The Court of Appeals for the Federal Circuit in the Bilski case overthrew a test called: the “useful, concrete and tangible result” test that it had articulated in the 1998 case of State Street Bank & Trust Co. v. Signature Financial group, Inc. The State Street case opened up a deluge of business method patent applications for any developer of a new method or process, especially internet designers and code developers. The Appeals Court in that case derived a test known as the “machine-or-transformation” test. This test requires that all patentable methods must either (1) be tied to a particular machine or apparatus, or (2) transform a particular article into a different state or thing. Bilski’s method patent failed both.
Bilski’s argument is that hedging risk in commodities trading shouldn’t be categorically excluded from patenting just because it doesn’t centrally involve equipment, such as wires and electricity like the telephone and the telegraph or because it does not transform one thing or material into another. Only literary works, abstract principles and mental processes can be excluded, the argument goes, and Bilski’s invention is none of these.
By agreeing to hear this appeal the Supreme Court is considering a question of great importance to entrepreneurs and inventors of all stripes. Critics of the business-method patents say that these patents were never intended to protect such things as abstract concepts or mathematical algorithms rather than concrete physical inventions. Supporters of the business method patents say they are essential to promoting innovation and entrepreneurship in today’s knowledge-based, internet-driven economy.

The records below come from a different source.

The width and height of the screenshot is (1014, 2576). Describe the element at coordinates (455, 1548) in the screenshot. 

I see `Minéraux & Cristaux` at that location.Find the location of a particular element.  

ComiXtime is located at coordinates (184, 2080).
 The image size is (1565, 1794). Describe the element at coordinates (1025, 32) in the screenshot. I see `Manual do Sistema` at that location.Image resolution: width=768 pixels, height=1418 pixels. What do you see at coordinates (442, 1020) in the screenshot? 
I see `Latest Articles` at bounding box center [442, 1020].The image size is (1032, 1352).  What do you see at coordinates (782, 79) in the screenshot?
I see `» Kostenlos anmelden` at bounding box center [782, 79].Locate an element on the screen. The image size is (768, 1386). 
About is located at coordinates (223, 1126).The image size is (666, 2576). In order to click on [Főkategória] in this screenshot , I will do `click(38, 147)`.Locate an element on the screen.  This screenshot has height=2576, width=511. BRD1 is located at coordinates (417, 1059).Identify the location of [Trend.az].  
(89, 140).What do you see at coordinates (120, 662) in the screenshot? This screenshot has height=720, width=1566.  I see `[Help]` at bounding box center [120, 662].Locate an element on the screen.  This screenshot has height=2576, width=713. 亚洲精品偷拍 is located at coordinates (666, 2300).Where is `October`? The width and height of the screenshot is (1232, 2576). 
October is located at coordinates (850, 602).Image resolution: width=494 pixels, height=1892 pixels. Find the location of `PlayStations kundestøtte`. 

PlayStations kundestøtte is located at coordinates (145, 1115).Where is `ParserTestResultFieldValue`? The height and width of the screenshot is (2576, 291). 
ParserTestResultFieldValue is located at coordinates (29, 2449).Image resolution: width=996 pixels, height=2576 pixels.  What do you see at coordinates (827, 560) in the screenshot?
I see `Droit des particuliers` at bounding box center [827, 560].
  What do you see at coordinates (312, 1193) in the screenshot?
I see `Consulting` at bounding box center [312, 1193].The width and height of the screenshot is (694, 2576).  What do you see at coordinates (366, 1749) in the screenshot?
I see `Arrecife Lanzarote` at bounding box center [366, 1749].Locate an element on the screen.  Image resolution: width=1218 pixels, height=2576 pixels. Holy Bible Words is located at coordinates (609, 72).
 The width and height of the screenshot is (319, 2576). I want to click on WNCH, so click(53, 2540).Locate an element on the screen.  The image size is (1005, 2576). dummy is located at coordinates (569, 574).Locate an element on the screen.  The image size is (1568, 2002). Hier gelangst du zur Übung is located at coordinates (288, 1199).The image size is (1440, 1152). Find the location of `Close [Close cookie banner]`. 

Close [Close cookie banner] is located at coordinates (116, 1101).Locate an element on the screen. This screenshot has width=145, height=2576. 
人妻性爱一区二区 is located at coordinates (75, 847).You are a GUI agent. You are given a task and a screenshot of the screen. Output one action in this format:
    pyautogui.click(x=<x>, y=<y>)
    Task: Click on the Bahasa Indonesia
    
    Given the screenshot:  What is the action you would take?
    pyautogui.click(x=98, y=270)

Whichever way the Supreme Court rules it’s likely that the holding will have a significant impact on innovation for years to come. A variety of businesses have written “friend-of-the-court briefs” (amicus curiae) on both sides of the issue. IBM, which over the years has obtained many business-method patents, filed an amicus brief stating that it is now opposed to them. IBM now maintains that the patents are unnecessary for the promotion of innovation. They believe that businesses would develop these new processes without patent protection. IBM’s in-house patent attorney, David Kappos stated that: “You’re creating a 20- year monopoly for no good reason.”
Bilski will definitely be a watershed case. The Supreme Court is due out with its opinion in a matter of weeks.